According to reports, the threat actor accessed a cloud-based service that contained files pertaining to the BBC Pension Scheme and its members, compromising the personal data of approximately 25,000 people.
Those affected included both current and former BBC staff.
“The files include some Pension Scheme members’ personal information including details such as names, National Insurance numbers, dates of birth and home addresses,” the BBC wrote on its MyPension site.
“It is important to note that this information does not contain any telephone numbers, email addresses, bank details, financial information, usernames or passwords, and did not involve the Pension Scheme website or our member portal: myPension Online, or existence checking service: myPensionID.
“The data files involved were copies, and there is, therefore, no impact to the operations of the scheme, which continues as normal.”
The BBC has said there is no evidence to indicate that the attack was a ransomware attack or that the data had been misused in any way.

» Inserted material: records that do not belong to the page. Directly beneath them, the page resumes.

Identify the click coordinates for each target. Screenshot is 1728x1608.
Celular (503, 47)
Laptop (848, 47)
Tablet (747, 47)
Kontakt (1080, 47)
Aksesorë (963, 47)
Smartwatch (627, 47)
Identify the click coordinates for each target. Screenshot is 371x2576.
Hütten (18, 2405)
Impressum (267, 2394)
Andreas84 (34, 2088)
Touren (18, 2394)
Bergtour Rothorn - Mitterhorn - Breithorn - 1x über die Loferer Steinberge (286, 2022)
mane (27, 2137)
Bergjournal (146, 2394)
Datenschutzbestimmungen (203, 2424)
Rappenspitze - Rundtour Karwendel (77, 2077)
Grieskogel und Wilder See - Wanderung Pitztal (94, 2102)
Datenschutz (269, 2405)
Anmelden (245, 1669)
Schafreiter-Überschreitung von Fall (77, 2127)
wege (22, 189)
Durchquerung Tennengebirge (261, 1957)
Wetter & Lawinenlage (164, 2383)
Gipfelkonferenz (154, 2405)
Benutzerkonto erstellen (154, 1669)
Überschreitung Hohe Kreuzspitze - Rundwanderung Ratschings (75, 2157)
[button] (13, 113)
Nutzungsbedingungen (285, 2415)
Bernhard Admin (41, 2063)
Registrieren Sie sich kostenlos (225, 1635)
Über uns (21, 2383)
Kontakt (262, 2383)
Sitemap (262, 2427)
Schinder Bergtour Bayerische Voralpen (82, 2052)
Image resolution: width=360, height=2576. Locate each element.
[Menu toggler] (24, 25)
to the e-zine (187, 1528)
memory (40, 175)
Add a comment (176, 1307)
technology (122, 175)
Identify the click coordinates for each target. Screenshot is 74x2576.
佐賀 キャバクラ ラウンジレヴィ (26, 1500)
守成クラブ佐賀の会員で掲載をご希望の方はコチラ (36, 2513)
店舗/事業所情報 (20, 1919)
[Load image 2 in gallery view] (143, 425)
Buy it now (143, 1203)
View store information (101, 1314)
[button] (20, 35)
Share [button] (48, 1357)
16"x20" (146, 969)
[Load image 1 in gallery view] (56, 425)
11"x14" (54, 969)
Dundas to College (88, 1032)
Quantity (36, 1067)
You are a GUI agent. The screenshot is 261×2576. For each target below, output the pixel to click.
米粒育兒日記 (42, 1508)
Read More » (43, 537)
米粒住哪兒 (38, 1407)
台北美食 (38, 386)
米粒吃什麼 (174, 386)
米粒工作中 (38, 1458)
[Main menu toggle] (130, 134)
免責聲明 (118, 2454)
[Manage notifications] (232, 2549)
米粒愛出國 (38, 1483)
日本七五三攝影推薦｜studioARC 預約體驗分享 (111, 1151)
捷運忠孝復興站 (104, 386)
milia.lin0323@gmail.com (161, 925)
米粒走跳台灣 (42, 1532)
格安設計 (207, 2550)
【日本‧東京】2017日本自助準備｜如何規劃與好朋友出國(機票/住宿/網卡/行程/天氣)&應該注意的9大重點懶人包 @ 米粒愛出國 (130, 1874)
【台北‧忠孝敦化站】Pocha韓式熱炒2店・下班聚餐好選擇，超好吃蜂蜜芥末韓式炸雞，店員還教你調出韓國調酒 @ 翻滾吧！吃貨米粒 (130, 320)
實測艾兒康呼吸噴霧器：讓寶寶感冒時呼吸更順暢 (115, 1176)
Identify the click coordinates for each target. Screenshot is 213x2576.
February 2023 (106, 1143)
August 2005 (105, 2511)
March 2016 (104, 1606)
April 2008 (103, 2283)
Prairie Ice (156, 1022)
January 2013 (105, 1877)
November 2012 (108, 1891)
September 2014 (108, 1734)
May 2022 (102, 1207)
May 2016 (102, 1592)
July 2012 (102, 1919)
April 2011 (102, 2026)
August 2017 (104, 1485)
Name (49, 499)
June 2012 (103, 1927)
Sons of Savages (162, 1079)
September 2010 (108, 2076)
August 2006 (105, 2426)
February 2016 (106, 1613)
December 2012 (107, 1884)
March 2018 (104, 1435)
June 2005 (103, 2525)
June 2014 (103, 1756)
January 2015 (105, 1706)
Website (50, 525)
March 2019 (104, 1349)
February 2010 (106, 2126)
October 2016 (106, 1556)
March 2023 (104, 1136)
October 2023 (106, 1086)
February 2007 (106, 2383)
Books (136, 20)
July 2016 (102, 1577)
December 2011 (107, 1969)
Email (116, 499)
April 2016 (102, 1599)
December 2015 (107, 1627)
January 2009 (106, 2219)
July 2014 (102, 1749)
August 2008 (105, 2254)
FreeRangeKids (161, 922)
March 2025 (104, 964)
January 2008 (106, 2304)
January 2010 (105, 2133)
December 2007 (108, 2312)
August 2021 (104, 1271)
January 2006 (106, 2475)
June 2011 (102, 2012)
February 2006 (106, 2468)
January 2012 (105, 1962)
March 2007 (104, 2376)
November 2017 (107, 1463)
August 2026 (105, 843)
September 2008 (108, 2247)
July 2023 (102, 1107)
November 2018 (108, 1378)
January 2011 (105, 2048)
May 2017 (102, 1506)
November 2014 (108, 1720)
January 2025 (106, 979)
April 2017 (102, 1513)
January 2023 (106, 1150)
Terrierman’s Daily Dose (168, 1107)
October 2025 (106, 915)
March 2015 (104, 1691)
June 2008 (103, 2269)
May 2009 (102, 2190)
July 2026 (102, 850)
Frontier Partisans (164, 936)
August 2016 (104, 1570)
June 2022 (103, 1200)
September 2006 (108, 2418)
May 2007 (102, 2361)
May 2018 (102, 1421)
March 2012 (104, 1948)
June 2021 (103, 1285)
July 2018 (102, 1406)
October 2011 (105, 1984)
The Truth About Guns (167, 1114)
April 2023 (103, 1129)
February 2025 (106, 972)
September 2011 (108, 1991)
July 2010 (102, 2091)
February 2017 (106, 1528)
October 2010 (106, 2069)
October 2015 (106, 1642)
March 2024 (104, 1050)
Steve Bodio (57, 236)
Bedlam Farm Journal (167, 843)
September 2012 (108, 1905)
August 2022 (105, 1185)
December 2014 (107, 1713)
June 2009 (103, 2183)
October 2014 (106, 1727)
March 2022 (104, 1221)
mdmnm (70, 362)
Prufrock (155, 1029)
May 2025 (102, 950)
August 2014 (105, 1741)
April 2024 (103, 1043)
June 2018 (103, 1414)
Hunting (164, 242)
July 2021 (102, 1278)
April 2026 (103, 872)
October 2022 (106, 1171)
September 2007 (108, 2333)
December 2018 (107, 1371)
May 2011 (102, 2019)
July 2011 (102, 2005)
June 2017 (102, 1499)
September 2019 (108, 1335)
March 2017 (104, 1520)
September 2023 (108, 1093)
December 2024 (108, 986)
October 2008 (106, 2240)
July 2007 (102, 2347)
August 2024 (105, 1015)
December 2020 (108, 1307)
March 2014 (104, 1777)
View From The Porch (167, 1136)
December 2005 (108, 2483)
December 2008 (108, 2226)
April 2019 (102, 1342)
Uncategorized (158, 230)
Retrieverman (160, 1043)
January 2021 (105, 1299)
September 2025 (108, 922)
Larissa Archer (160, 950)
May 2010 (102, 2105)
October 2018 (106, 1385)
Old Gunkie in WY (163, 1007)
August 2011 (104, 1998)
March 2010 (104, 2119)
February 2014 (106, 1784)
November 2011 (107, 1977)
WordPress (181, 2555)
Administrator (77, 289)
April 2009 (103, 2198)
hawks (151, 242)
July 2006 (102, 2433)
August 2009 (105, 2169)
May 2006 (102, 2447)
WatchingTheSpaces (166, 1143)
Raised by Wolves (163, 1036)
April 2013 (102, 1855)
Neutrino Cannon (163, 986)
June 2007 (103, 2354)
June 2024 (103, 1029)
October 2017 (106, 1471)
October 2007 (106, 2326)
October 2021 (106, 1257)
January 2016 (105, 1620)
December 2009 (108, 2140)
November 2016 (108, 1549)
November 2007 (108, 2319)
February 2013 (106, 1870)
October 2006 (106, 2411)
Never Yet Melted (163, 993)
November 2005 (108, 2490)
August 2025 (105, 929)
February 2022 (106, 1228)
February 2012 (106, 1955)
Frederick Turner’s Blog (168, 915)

Despite this, the publication said it was taking the incident very seriously.
“We sincerely apologise to all members affected. We are taking this incident extremely seriously, and we want to reassure you that the source of the incident has been secured,” added the BBC.
“We are working at pace with specialist teams internally and externally to understand how this happened and have also put in place additional security measures to monitor the situation.”
The BBC added that those notified are the only ones affected by the breach, and anyone who has not received an email is safe.
“Whilst there is no specific action affected members need to take, it is always important to be alert to data and cyber security. We encourage members to be cautious of any unsolicited and unexpected communications that ask for your personal information or ask you to take unexpected steps,” the BBC said.
“This includes unexpected letters, telephone calls, texts or emails and information that refers you to a web page. Please also avoid responding to, clicking on links, or downloading attachments from suspicious email addresses. If you are unsure, don’t respond.”